In how many lines of the data does the word "icon" appear? Give the number by itself.

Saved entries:
==*==

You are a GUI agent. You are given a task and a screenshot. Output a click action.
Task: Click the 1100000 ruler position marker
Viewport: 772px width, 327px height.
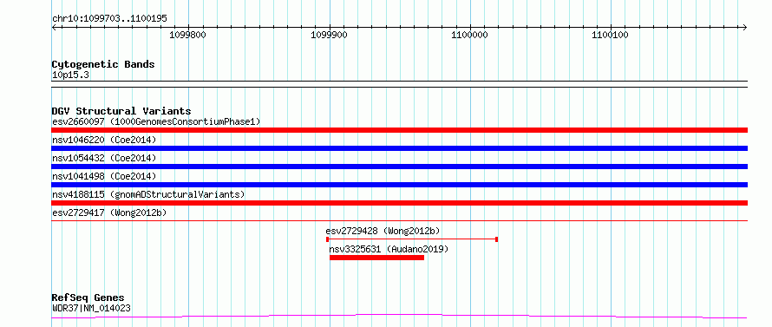tap(469, 35)
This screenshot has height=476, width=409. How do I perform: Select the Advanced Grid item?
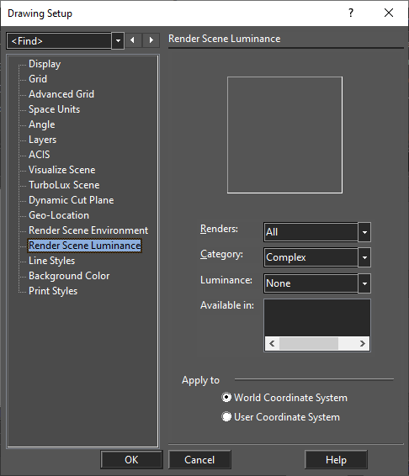pos(61,94)
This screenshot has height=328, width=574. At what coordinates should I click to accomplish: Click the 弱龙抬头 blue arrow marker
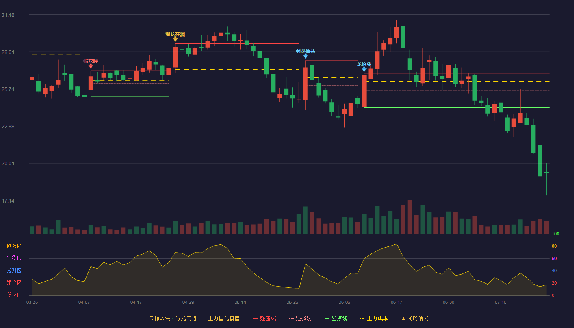(x=305, y=56)
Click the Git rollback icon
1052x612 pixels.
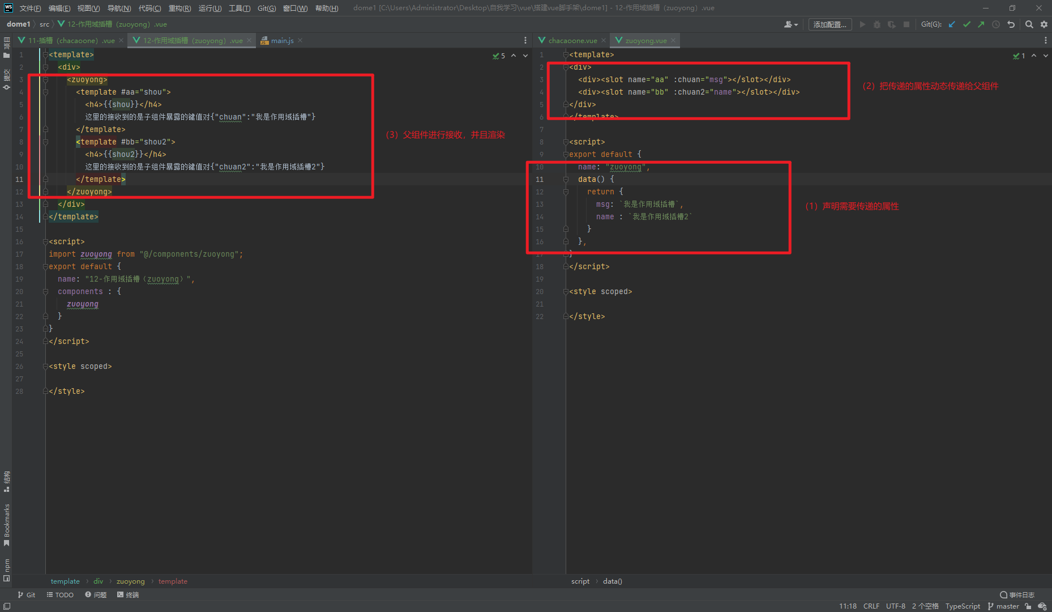coord(1011,24)
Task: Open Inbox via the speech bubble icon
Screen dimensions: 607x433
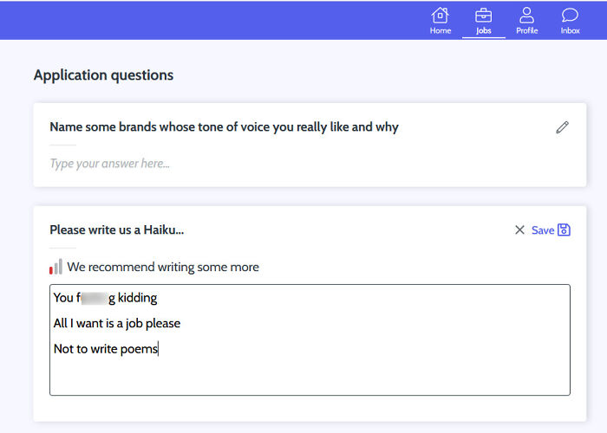Action: click(x=570, y=15)
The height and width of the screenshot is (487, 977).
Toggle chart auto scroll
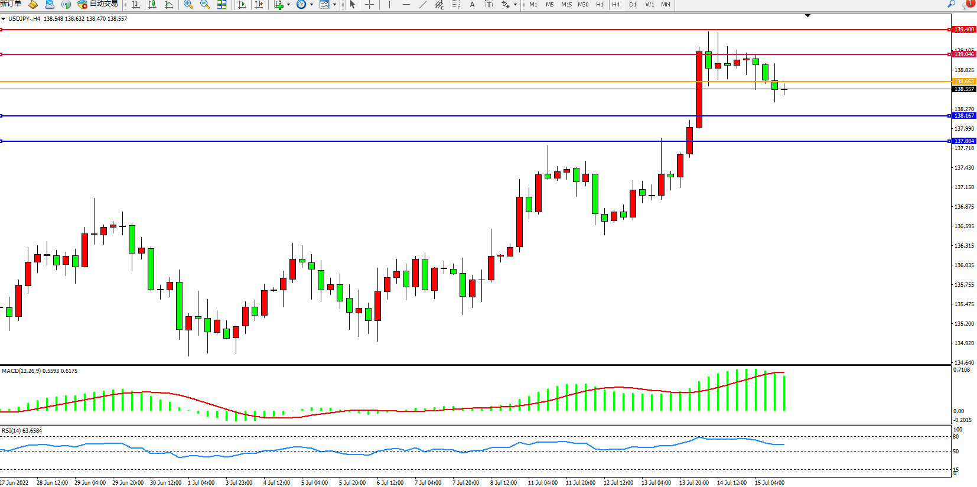(242, 5)
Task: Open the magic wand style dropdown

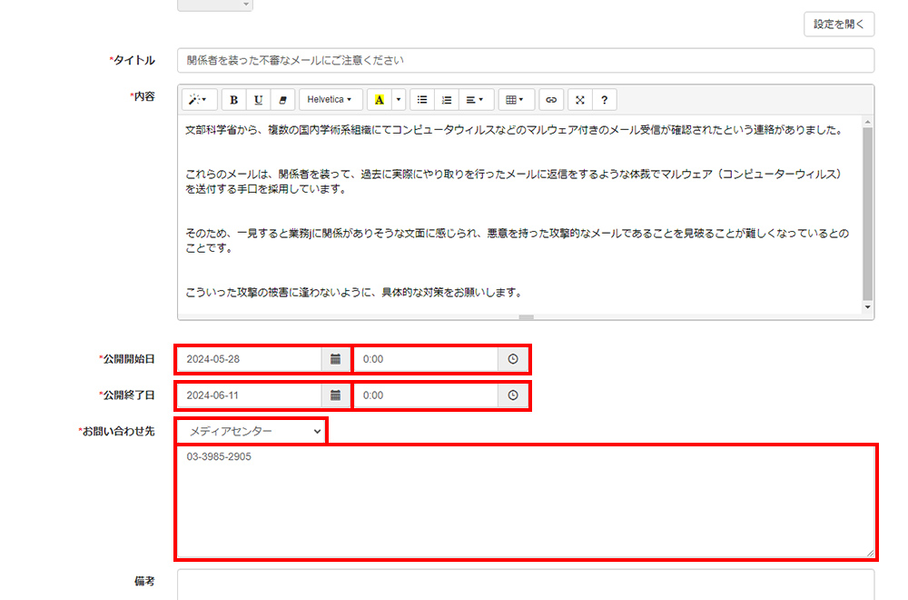Action: 198,100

==*==

- Written answer -
2